WORK REQUEST –
Reproduce the entries shown below only from the line with "This screenshot has width=702, height=1568." down to the line with "You are a computer-use agent. This", keeping both end lines and copying each one exactly.

INPUT DATA –

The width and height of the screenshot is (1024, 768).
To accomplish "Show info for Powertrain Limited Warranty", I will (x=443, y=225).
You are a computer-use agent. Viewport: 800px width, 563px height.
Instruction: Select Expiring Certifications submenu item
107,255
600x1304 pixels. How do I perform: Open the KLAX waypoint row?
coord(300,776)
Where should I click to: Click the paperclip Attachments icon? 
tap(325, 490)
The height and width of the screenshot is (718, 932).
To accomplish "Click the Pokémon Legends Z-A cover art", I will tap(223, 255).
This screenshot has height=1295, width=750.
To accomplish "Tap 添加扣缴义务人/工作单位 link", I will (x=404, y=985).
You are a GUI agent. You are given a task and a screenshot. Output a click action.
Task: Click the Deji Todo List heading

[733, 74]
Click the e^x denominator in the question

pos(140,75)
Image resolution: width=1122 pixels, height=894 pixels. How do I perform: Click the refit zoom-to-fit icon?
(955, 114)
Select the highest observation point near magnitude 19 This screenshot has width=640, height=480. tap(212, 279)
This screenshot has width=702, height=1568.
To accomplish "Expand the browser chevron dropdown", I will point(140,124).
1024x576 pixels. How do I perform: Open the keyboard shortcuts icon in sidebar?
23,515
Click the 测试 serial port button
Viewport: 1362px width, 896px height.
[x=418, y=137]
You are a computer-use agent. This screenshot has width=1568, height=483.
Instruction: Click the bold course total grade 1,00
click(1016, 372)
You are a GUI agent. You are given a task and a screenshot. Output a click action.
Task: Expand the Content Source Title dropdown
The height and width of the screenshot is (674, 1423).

OUTPUT BELOW –
This screenshot has width=702, height=1568.
To accomplish "Expand the browser chevron dropdown", I will point(140,124).
1024x576 pixels. How do I perform: Open the keyboard shortcuts icon in sidebar?
23,515
Click the 测试 serial port button
Viewport: 1362px width, 896px height.
[x=418, y=137]
You are a computer-use agent. This screenshot has width=1568, height=483.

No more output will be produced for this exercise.